Commonly, a heat engine will be confused with the thermodynamic cycle taking place within the engine itself. This is mainly because heat engines are often classified by their specific thermodynamic cycles. The device itself that converts thermal energy to work is known as the "engine," while the thermodynamic model being applied to the engine is the "cycle." Due to this, steam engines are not referred to as Rankine engines.
An efficient heat engine will try and mimic its respective cycle as well as possible. The higher the temperature difference between the hot source and the cold sink within the cycle, the more efficient the engine is. For example, an efficient steam engine requires both a high-temperature heat source and a low-temperature cold sink.
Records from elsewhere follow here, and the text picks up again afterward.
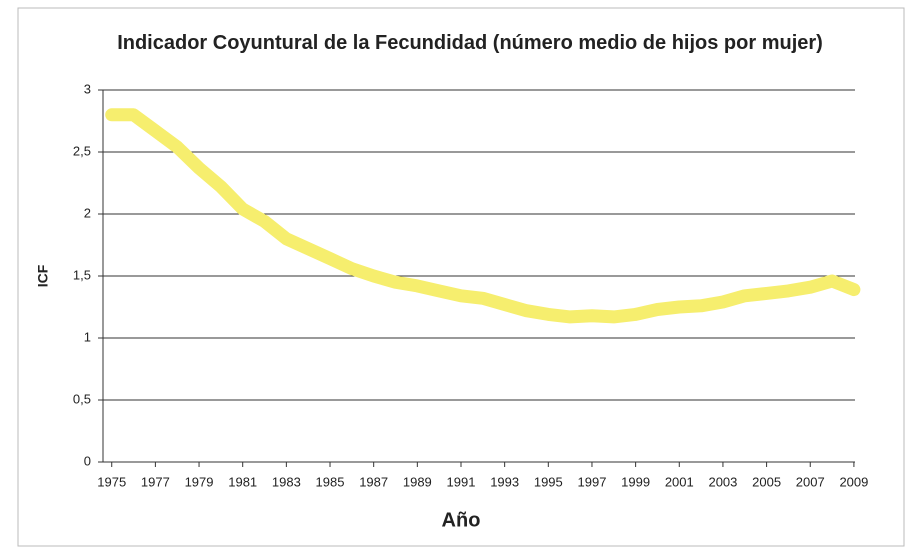  Describe the element at coordinates (636, 482) in the screenshot. I see `x-tick-label: 1999` at that location.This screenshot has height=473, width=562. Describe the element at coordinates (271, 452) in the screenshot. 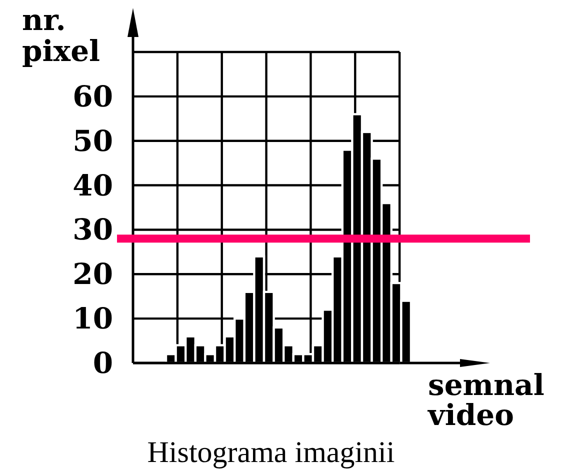

I see `text: Histograma imaginii` at that location.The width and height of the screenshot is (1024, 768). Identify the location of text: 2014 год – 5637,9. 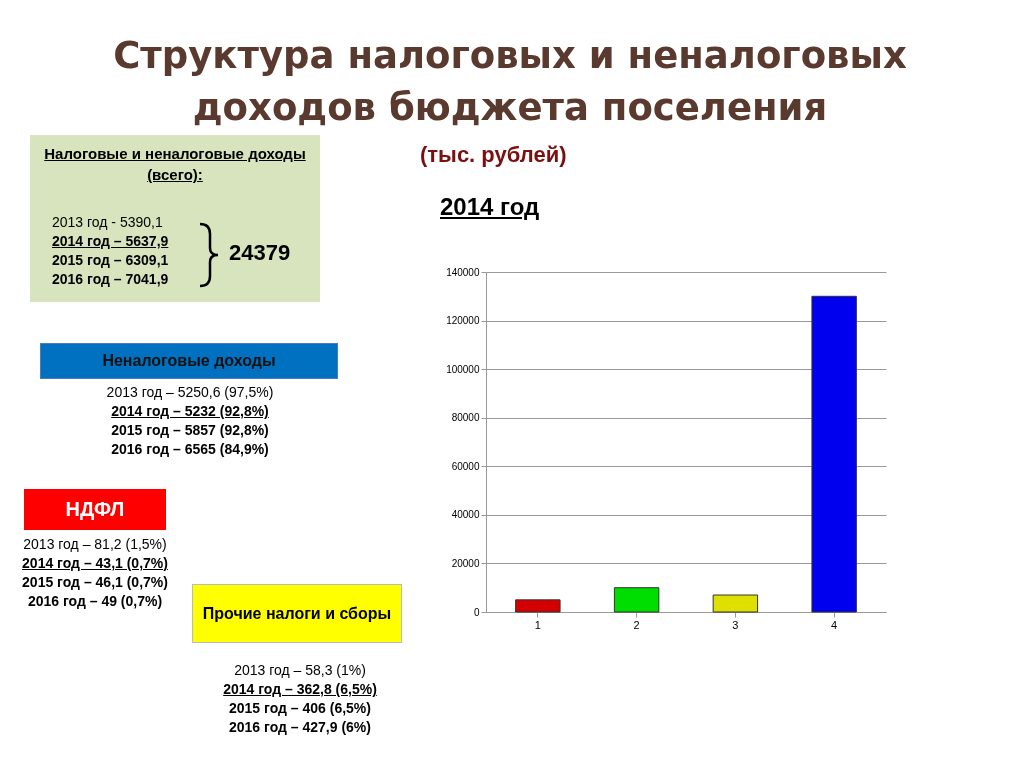
(110, 242).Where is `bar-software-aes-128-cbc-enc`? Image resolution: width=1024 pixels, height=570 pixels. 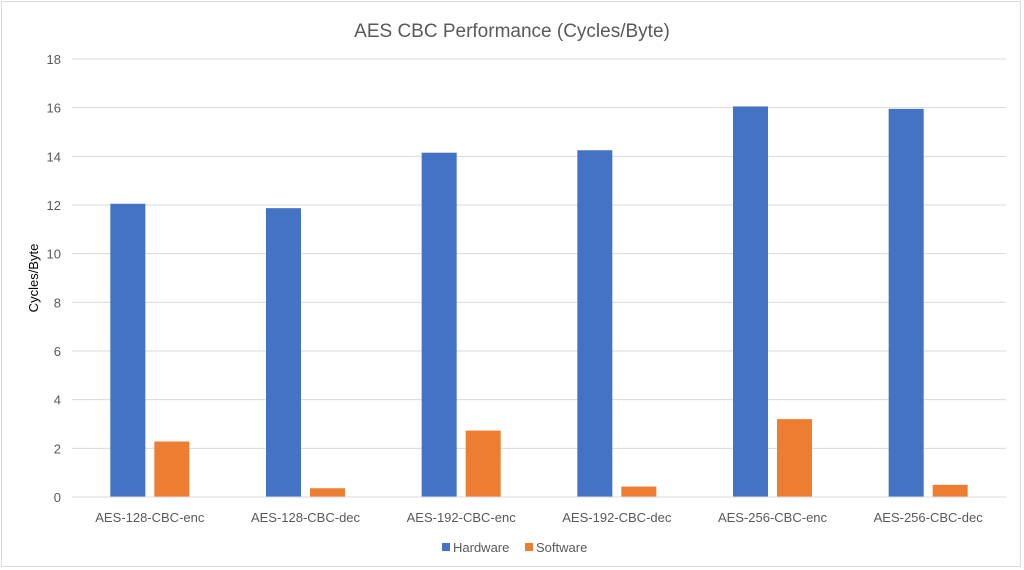
bar-software-aes-128-cbc-enc is located at coordinates (172, 469).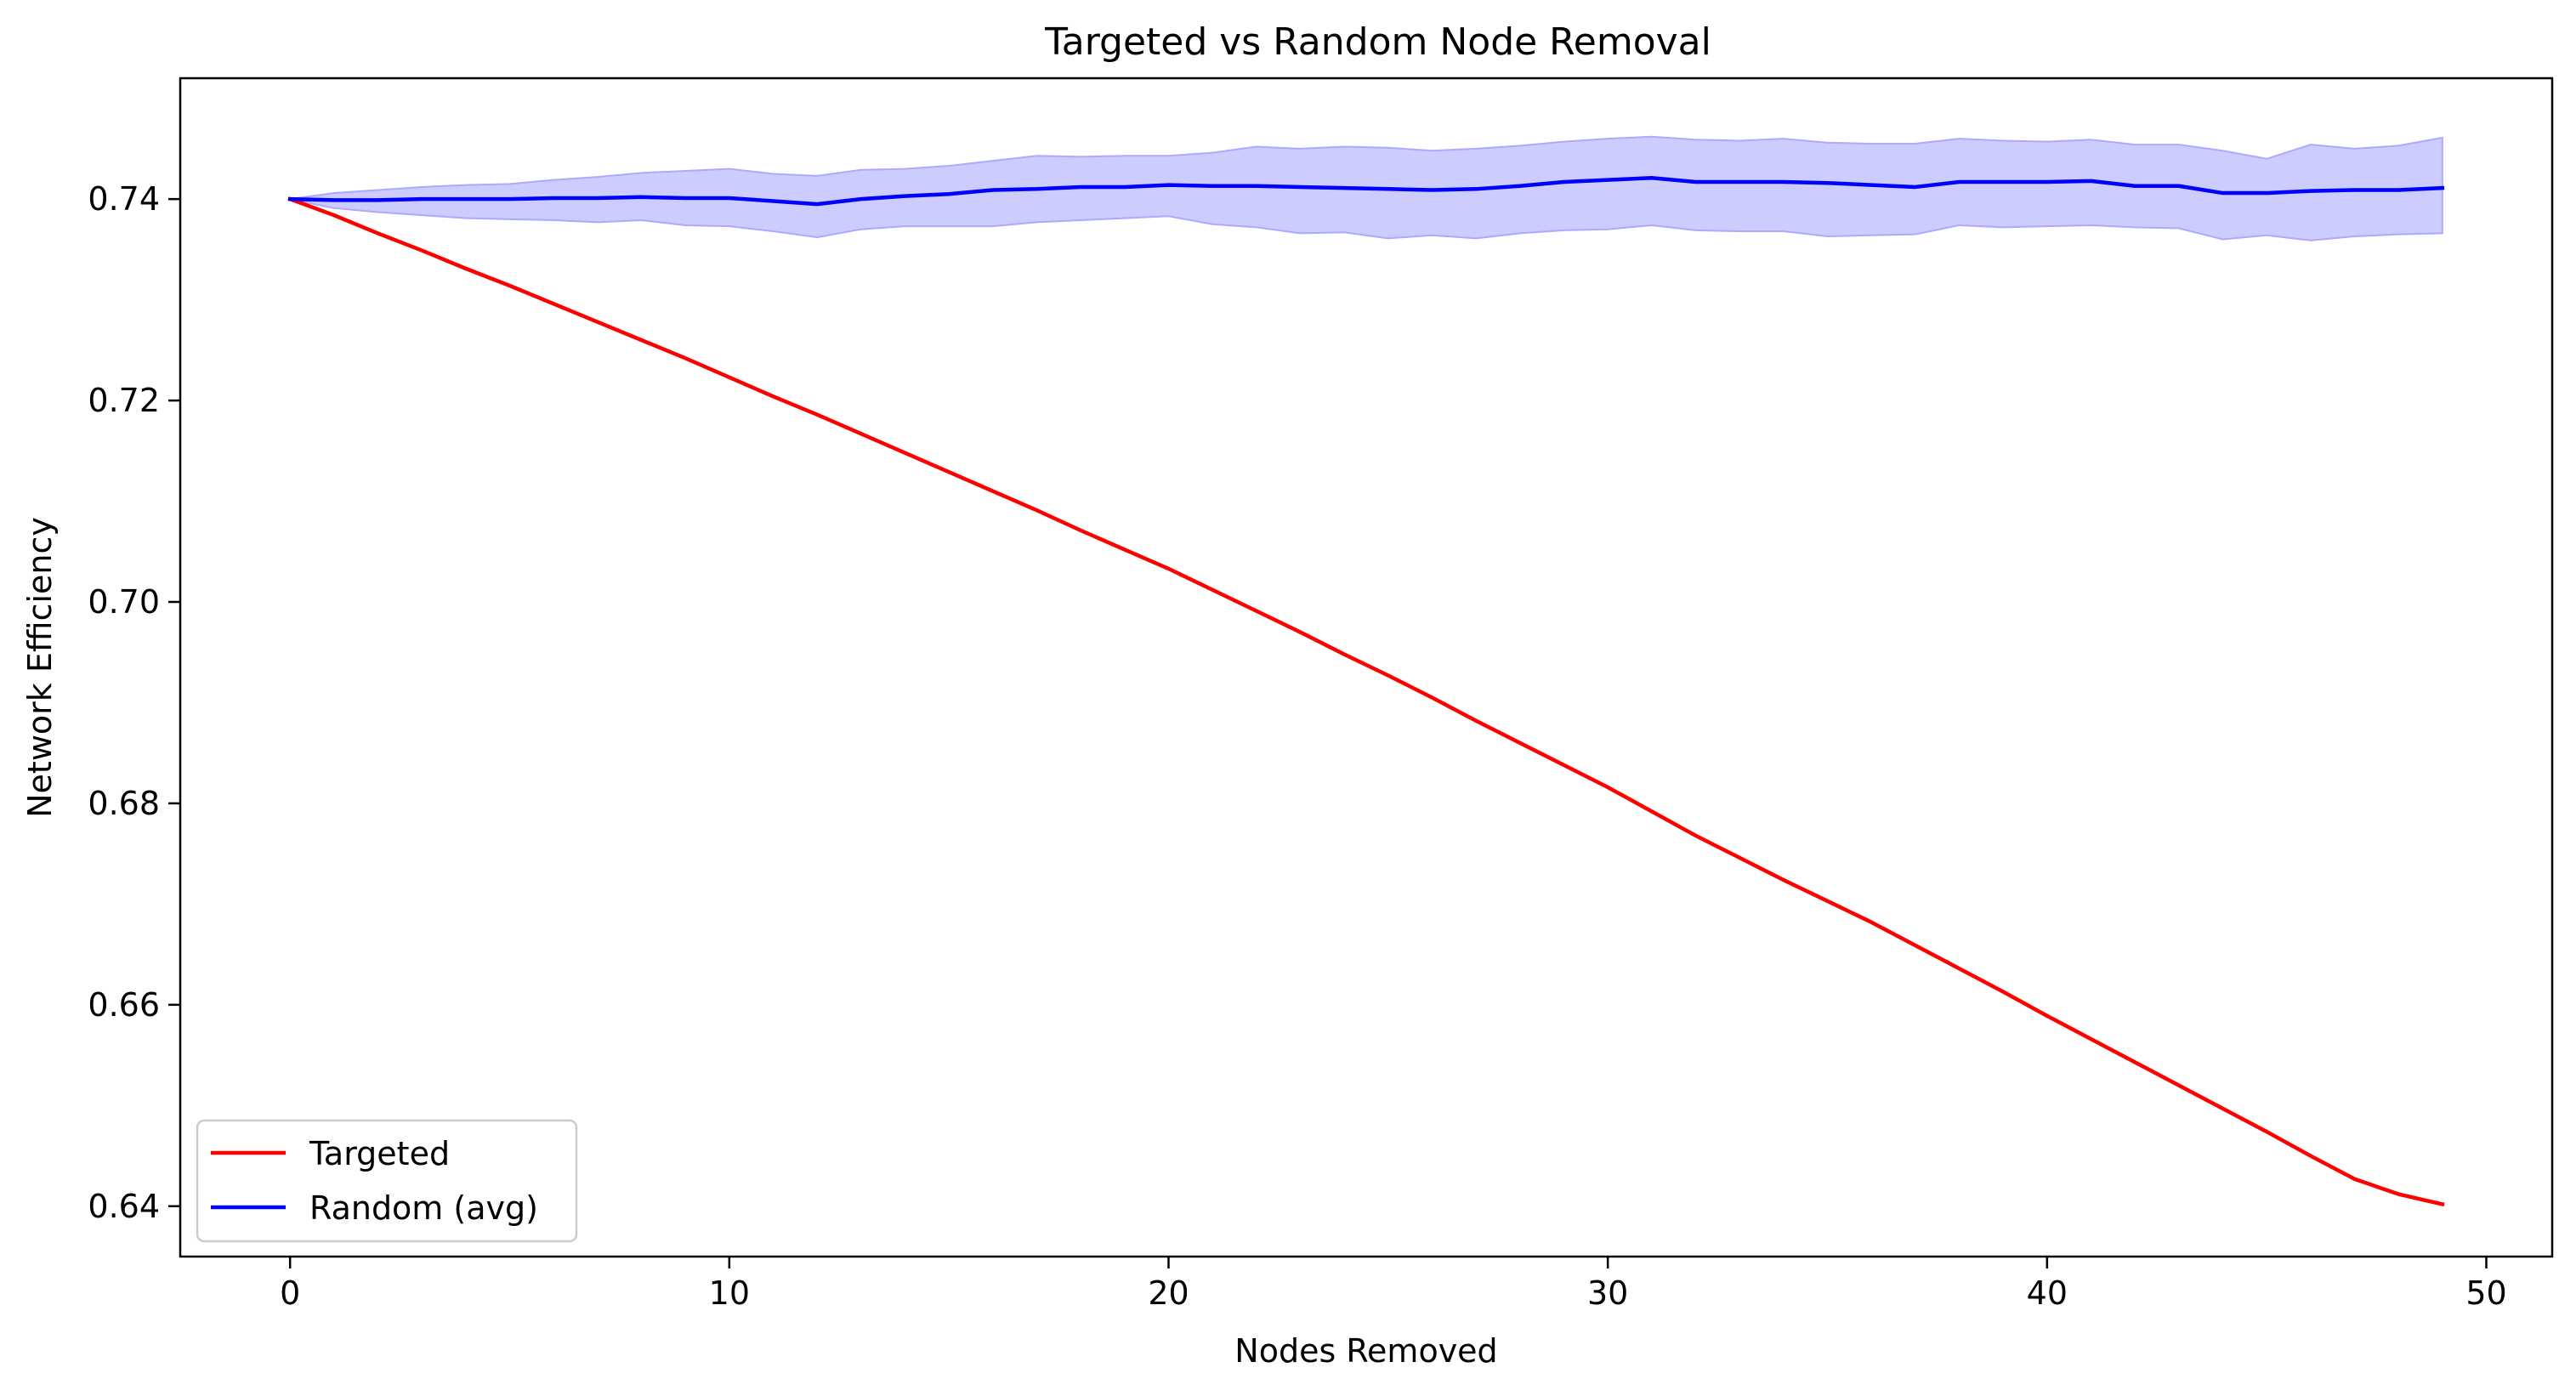  Describe the element at coordinates (380, 1154) in the screenshot. I see `legend-label-targeted: Targeted` at that location.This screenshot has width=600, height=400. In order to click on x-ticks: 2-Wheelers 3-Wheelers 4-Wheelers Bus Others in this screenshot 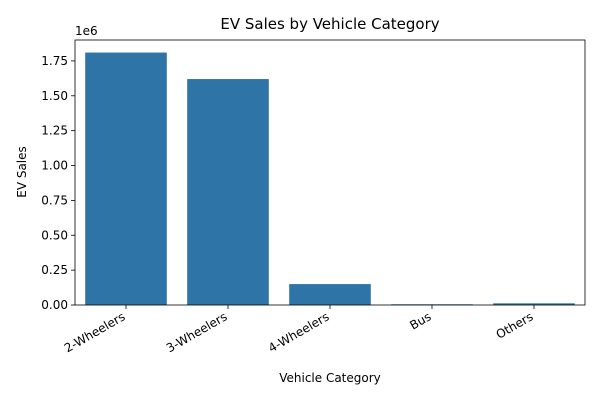, I will do `click(299, 330)`.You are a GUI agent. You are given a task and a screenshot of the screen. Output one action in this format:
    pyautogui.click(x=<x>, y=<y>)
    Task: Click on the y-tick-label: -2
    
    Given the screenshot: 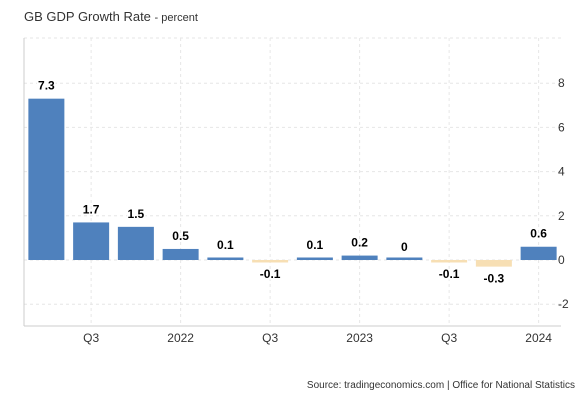 What is the action you would take?
    pyautogui.click(x=564, y=304)
    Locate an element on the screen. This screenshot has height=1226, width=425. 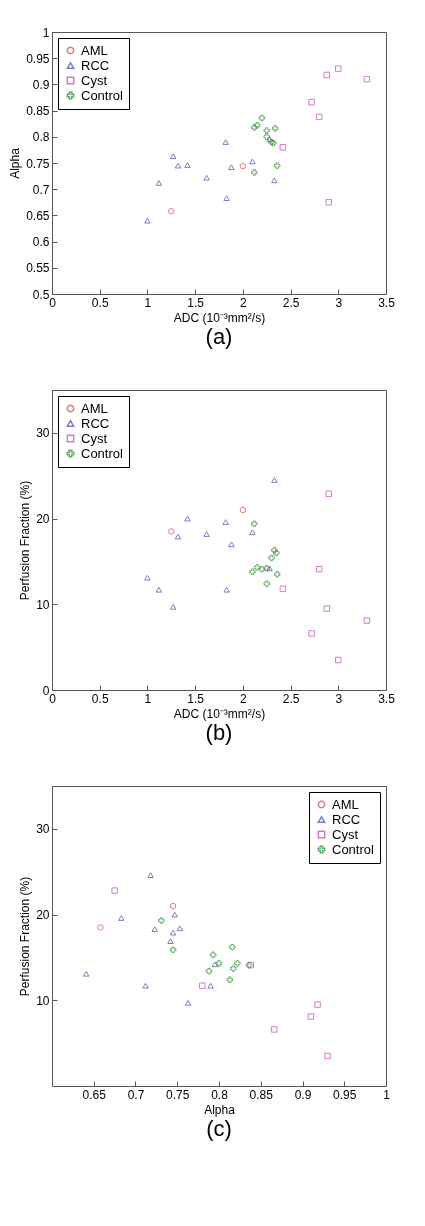
y-tick-label: 1 is located at coordinates (46, 32).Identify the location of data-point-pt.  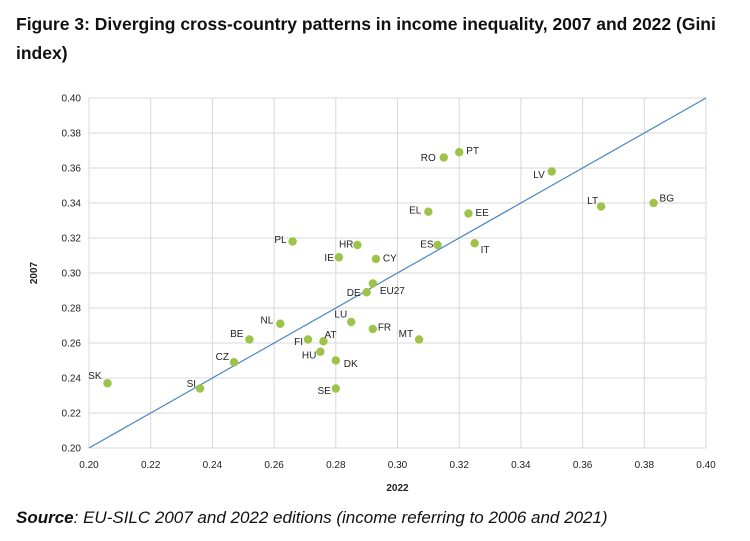
(460, 152).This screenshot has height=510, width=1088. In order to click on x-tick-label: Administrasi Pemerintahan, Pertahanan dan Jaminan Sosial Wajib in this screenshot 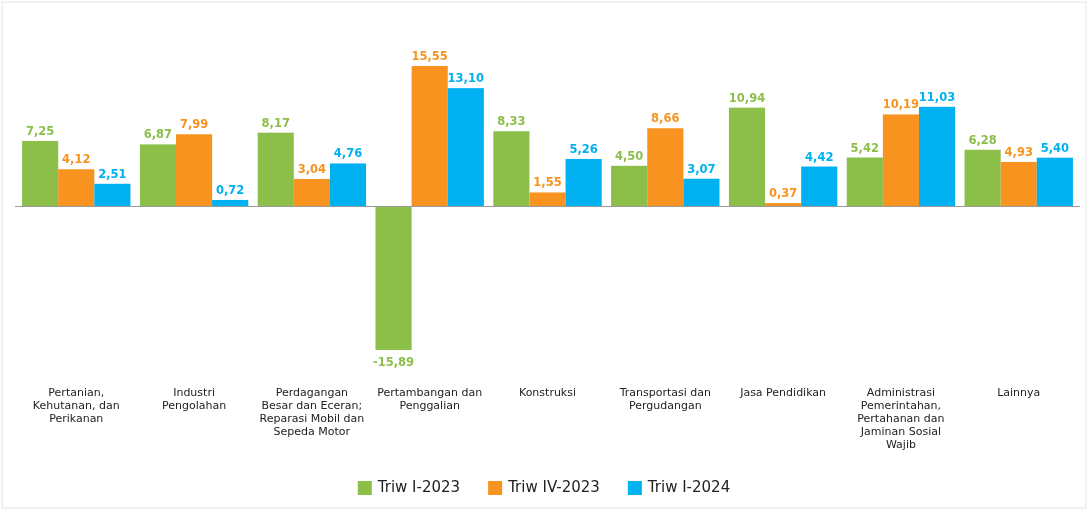, I will do `click(901, 418)`.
In the Rankine cycle, a boiler makes use of a high-temperature burner to convert water into the steam. This steam goes through the engine and is then condensed back into water through a low-temperature condenser.
The colder the condenser is, the more steam will be condensed back into water. This is because condensers are made to effectively reverse the saturation process carried out by the boiler. Doing so will help achieve higher condensing rates; the higher the rate is, the more water will be returned. This helps to increase the overall efficiency of the steam cycle.
While heat engine efficiency can be highly optimized through a large difference in temperatures between the hot source and cold sink, it is still limited. This is because the temperature of the cold sink is dependent on the temperature surrounding it, which in some situations, cannot be cooled to ideal conditions. Due to this, the efficiency of a heat engine is limited to the temperature limits of the cold sink. A common solution to this is to increase the temperature of the hot source; yet even this is limited to a lack of material strength under high temperatures.
Heat engine efficiency varies depending upon the specific engine and cycle. Thermal efficiency ranges anywhere from 3% to around 70%, with car engines achieving a thermal efficiency somewhere around 25%. The more efficient heat engines are found in large power plants, where both gas and steam turbines are used to generate electricity.